Living an Earth-Honoring Path Rooted in Science

May Eve, the Darkness Before the Splendor

So it’s Walpurgisnacht, the night before May Day. Traditionally, a sort of transposed Hallows, with ghosts and spirits loose in the world before the brilliant dawn of the May.

I sometimes think of May Day as the dawning of the World. There is something so grand and magnificent about dawn at this time of year, with the bird chorus and dew-spangled grasses, the cool-but-not-cold that will fade to kissed-skin temperate breezes. It’s luscious, and filled with wonderful memories for me.

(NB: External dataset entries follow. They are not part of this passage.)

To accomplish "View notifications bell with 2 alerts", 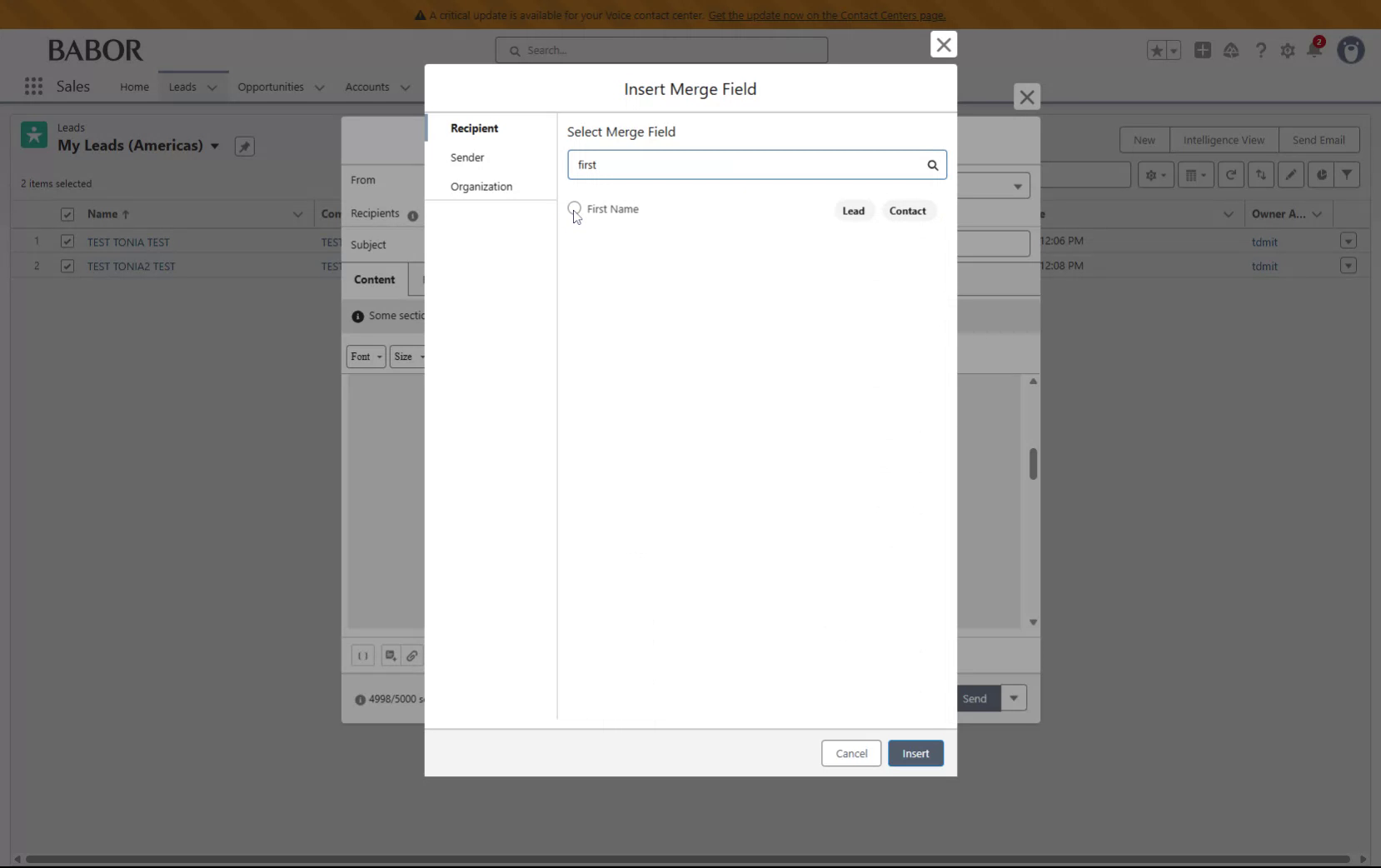I will tap(1316, 50).
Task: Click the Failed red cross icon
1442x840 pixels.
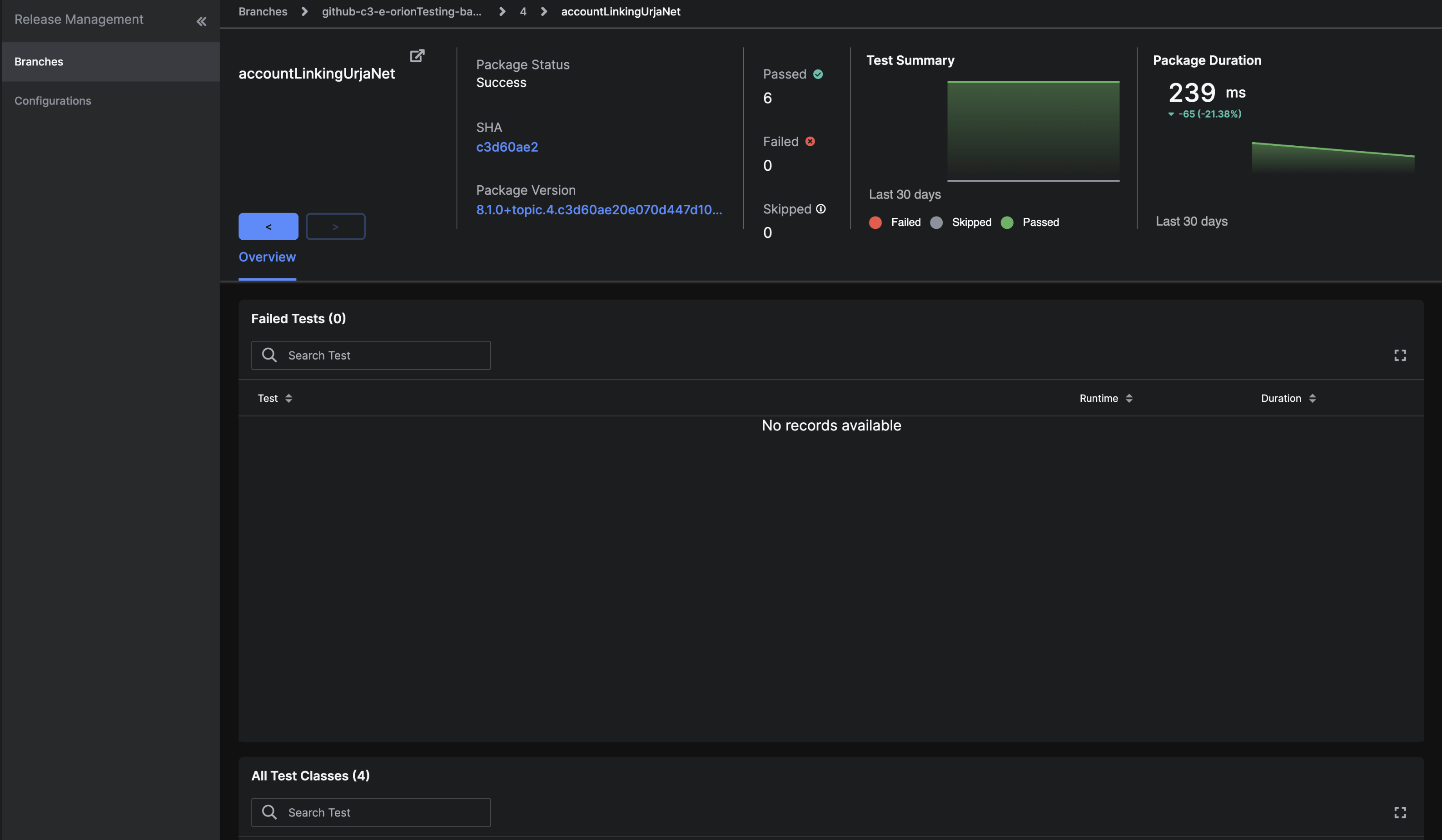Action: point(810,141)
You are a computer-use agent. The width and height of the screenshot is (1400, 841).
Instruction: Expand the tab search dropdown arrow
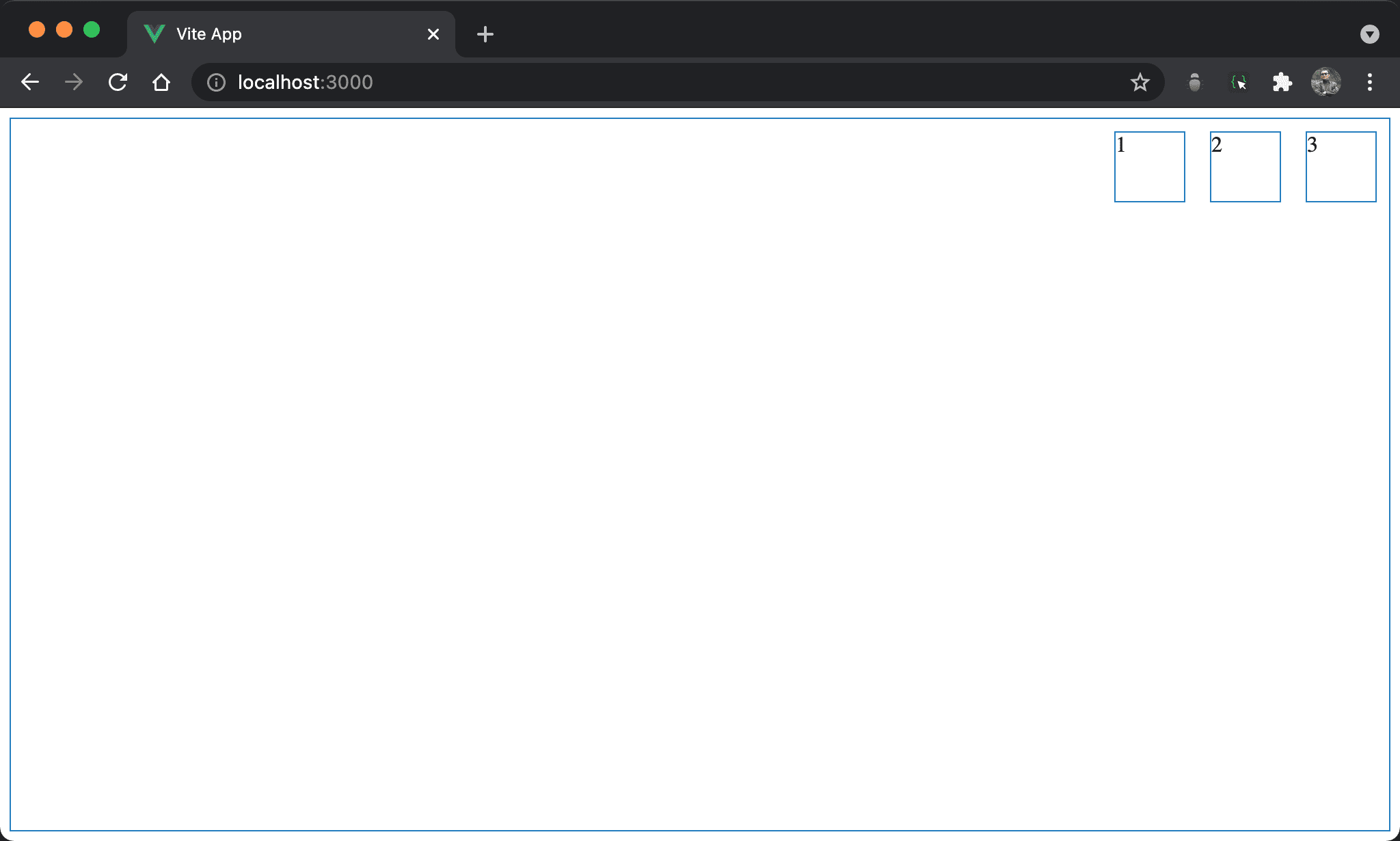click(x=1369, y=34)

This year, May morning will fall squarely in the midst of the work week and there is exciting stuff happening at work that I must attend to, so I won’t do as I usually do and take May Day off. I even have a board retreat for work this weekend, so I can’t celebrate then, either. So tonight is kind of it.

Thus, I have decided to build a fire in our outdoor fire pit and sit outside for awhile, enjoying the stars and Moon and sounds of night, remembering good times celebrating this season with friends and loved ones.

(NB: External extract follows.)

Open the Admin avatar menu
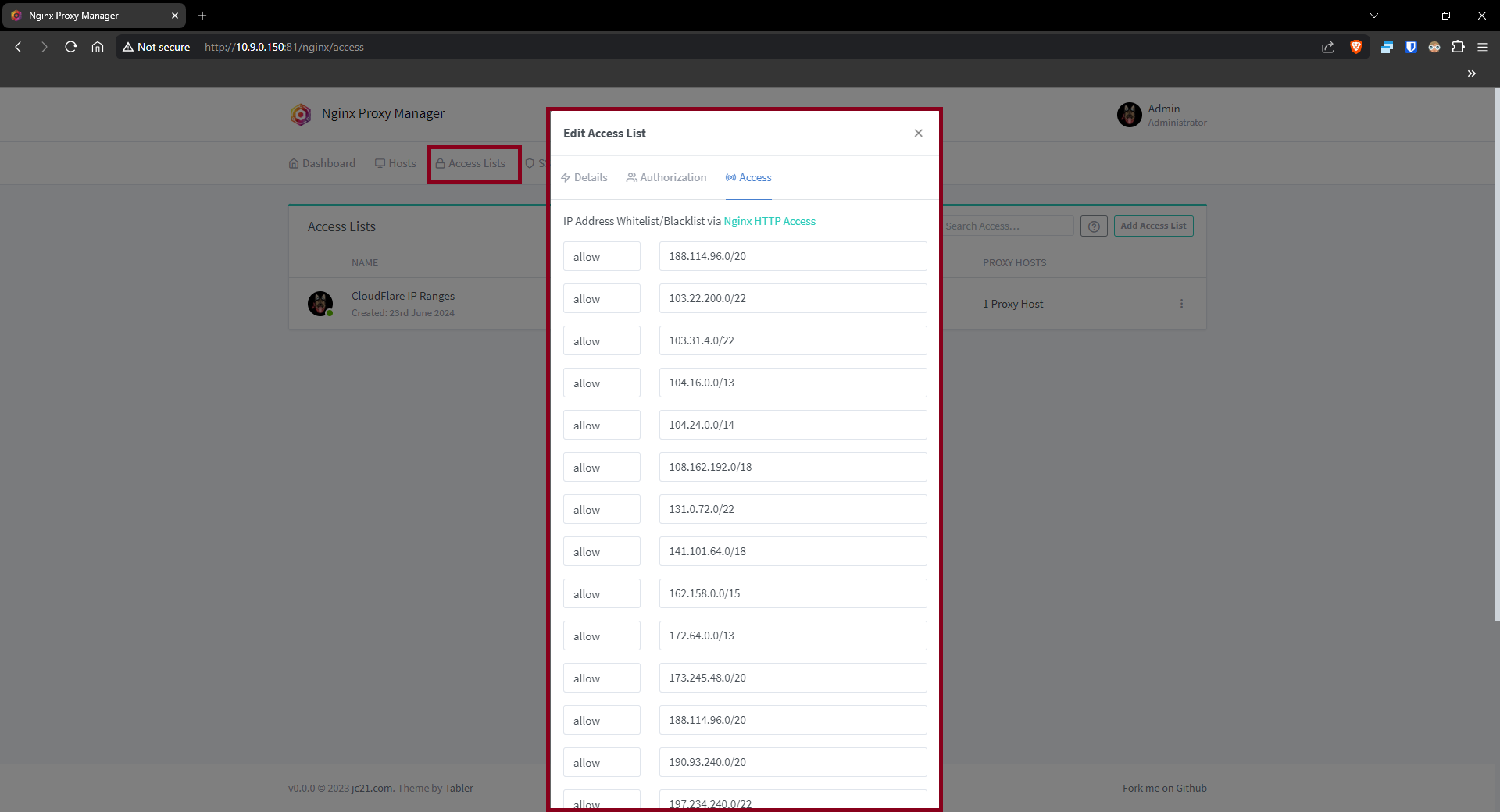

It’s weird to have become old. This holiday was so sexy, back in the day, with love and adventure and healthy pleasure, with gales of belly laughter and the good company of friends.

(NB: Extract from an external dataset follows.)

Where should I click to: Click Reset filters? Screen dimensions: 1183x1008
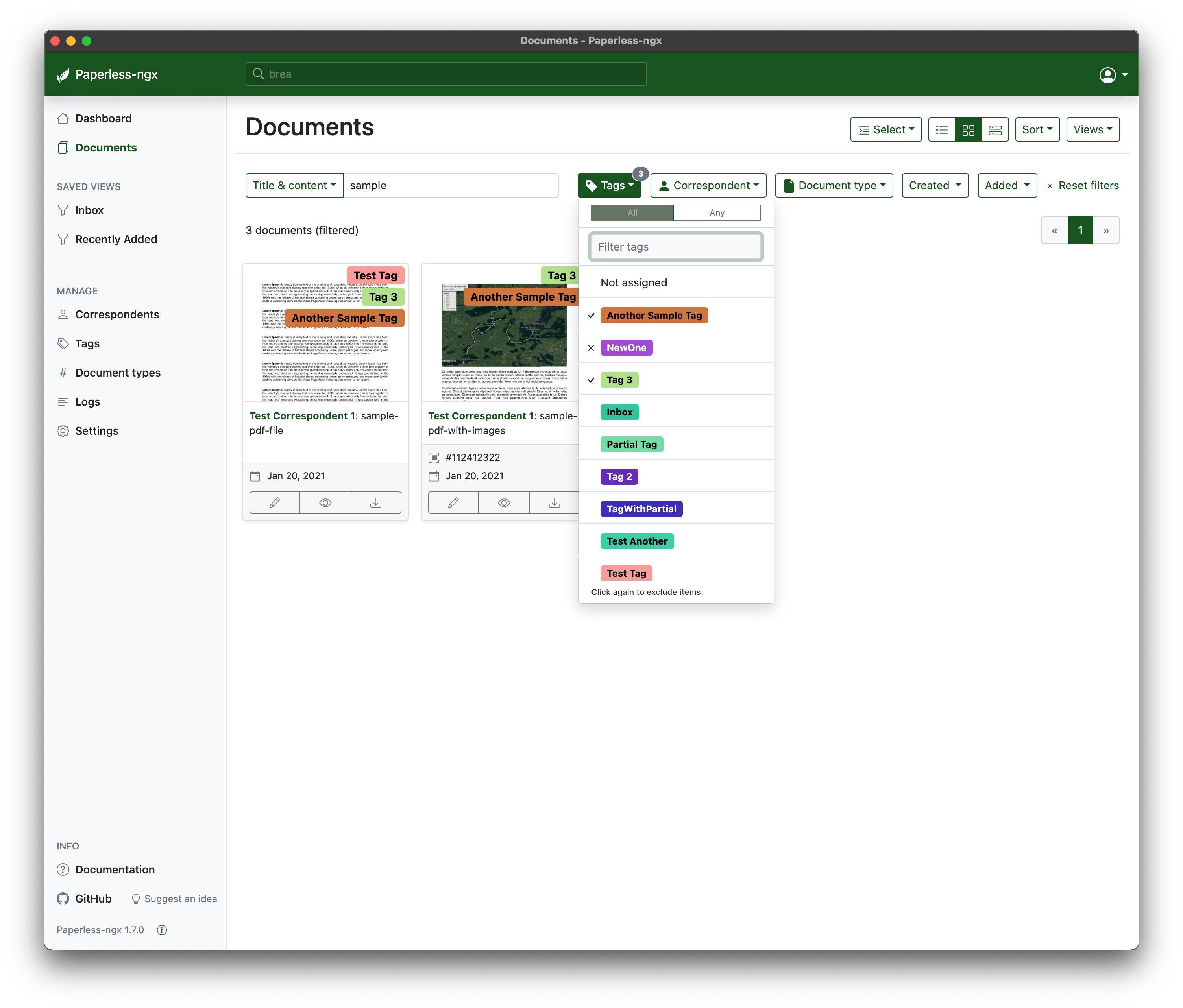click(1083, 185)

Now, though, many of those bonds and circles have been shattered by the inevitable stupid human tricks, and here I am, at my computer, conjuring memories of what it was like to be young and pretty with flowers in my hair, staying up all night with friends for May morning.

I am fortunate to live in an area with a lot of Pagan activity, still. There are Beltane Maypole celebrations scheduled for this weekend, when I will have to miss them, but it’s good to know that there are people dancing with ribbons yet, that the tradition carries on.

So here’s to May Day, to Beltane or whatever you choose to call it, the Gateway to the Good Times when the Earth is mild and kind and the scent of flowers carries on soft breezes. I will burn my fire tonight, watch the sparks soar up and know that the Bale-fires of antiquity are still alight today. That joy and pleasure and fun and community have not been forgotten.